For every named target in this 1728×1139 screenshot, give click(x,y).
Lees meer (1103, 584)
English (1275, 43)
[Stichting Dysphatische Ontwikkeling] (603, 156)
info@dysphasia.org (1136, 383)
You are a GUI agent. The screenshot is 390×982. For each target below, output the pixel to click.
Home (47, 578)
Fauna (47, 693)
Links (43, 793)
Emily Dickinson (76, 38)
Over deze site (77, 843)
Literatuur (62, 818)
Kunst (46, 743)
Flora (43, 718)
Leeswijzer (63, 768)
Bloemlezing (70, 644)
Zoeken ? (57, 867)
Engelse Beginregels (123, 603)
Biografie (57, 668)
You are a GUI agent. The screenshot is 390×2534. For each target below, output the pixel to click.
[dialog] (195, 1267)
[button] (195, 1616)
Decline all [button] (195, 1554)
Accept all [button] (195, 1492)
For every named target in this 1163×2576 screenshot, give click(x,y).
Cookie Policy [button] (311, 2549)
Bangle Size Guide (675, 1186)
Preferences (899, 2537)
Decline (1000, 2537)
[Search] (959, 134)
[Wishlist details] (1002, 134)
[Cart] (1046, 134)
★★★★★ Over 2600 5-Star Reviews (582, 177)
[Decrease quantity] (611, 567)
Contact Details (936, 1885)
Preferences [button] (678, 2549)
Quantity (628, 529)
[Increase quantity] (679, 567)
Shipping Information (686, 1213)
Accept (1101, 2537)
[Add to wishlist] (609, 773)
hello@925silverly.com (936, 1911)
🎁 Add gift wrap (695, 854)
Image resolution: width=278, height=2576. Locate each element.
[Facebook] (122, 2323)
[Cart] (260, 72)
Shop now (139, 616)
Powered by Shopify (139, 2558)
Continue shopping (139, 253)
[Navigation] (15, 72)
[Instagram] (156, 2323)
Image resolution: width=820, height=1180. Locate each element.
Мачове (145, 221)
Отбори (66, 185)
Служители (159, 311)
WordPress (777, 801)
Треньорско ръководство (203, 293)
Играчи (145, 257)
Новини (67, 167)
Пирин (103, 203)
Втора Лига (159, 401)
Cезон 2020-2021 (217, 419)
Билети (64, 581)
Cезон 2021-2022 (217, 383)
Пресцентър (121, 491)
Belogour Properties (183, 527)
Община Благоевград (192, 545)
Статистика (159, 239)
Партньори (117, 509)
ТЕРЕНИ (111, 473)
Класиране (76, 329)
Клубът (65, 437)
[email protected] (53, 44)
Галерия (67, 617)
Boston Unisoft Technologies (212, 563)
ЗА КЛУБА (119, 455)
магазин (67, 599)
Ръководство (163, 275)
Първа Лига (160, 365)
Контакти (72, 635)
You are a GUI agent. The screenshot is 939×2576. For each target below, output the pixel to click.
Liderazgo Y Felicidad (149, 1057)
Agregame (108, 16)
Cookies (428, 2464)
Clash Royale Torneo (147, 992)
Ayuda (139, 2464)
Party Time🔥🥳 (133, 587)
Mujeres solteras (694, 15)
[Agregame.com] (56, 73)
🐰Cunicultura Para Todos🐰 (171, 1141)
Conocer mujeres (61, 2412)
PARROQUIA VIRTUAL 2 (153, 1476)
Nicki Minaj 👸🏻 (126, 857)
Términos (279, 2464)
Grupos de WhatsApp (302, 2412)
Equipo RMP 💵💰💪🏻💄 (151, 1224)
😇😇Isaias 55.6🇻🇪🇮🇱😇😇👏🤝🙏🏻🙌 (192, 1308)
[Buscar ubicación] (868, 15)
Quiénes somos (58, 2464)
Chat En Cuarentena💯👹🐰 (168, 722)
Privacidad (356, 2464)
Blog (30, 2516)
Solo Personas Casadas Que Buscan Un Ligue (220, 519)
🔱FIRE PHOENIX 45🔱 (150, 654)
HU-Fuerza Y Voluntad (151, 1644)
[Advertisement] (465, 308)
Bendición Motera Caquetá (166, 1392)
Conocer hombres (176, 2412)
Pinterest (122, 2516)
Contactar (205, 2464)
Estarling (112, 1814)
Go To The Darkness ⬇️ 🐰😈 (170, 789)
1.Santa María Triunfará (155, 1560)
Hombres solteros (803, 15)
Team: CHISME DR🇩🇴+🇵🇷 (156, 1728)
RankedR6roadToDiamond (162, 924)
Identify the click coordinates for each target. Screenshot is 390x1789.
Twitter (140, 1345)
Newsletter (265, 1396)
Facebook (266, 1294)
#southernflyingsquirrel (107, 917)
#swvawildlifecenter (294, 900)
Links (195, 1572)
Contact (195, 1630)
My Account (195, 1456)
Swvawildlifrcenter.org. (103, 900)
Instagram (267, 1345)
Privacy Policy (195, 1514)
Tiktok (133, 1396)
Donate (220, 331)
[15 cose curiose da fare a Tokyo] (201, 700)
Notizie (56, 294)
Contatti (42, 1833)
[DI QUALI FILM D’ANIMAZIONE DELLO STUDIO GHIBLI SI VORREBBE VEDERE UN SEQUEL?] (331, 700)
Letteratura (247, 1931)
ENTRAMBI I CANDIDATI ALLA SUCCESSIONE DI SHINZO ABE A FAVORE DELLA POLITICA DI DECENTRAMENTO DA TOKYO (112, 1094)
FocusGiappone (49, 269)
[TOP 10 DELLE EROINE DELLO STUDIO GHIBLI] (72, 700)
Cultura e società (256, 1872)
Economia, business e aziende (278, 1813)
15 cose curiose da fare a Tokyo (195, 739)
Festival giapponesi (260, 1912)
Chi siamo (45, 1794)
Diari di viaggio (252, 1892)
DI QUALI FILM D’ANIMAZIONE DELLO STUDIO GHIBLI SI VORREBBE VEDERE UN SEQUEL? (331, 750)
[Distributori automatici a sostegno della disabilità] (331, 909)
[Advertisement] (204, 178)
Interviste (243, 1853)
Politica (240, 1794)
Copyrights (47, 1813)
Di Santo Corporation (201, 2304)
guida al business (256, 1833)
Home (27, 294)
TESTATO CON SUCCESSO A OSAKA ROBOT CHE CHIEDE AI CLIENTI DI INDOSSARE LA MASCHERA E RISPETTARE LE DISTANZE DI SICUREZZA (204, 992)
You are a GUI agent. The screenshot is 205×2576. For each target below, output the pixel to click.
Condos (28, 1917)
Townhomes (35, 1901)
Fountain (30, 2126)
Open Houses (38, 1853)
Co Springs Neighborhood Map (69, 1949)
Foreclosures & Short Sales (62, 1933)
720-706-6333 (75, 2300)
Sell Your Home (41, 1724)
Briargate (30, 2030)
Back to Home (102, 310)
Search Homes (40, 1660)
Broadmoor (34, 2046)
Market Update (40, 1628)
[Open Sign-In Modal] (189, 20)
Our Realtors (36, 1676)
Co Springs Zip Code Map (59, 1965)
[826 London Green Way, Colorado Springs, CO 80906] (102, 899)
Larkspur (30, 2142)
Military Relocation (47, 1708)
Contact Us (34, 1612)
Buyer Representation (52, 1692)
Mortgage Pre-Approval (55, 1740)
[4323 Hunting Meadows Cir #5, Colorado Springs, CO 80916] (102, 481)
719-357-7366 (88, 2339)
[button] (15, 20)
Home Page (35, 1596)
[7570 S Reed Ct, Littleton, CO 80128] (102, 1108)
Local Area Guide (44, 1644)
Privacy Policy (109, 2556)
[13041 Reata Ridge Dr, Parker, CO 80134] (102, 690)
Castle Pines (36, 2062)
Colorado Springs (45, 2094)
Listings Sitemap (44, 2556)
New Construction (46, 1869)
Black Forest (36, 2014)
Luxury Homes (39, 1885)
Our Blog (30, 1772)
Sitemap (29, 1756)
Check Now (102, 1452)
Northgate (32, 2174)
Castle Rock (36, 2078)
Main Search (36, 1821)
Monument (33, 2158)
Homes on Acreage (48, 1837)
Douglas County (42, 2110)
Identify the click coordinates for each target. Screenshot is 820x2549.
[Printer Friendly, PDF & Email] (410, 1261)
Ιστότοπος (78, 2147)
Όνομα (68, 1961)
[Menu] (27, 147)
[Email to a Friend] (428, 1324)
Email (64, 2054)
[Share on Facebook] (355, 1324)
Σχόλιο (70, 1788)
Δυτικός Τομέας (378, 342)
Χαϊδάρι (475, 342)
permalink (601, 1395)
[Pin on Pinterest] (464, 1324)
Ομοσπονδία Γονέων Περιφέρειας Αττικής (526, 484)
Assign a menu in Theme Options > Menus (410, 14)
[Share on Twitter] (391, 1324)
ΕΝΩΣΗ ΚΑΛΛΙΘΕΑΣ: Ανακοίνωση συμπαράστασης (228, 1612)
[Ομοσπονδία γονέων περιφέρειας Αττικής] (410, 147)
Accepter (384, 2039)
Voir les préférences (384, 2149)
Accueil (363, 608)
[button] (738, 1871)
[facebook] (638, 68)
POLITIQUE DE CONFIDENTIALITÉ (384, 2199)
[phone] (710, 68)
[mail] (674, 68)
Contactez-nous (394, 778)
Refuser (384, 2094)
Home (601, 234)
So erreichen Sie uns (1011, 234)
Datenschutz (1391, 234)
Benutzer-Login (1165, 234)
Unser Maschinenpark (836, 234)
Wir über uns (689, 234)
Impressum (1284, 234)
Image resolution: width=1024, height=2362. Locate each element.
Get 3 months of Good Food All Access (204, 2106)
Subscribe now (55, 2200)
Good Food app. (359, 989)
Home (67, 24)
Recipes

- - - - -

= DIRECTIONS FOR THIS TASK =
What is wanted is the line containing "POLITIQUE DE CONFIDENTIALITÉ (384, 2199)" and every line after it through the last line of the entries, printed exactly.

= OUTPUT FOR THIS TASK =
POLITIQUE DE CONFIDENTIALITÉ (384, 2199)
[phone] (710, 68)
[mail] (674, 68)
Contactez-nous (394, 778)
Refuser (384, 2094)
Home (601, 234)
So erreichen Sie uns (1011, 234)
Datenschutz (1391, 234)
Benutzer-Login (1165, 234)
Unser Maschinenpark (836, 234)
Wir über uns (689, 234)
Impressum (1284, 234)
Image resolution: width=1024, height=2362. Locate each element.
Get 3 months of Good Food All Access (204, 2106)
Subscribe now (55, 2200)
Good Food app. (359, 989)
Home (67, 24)
Recipes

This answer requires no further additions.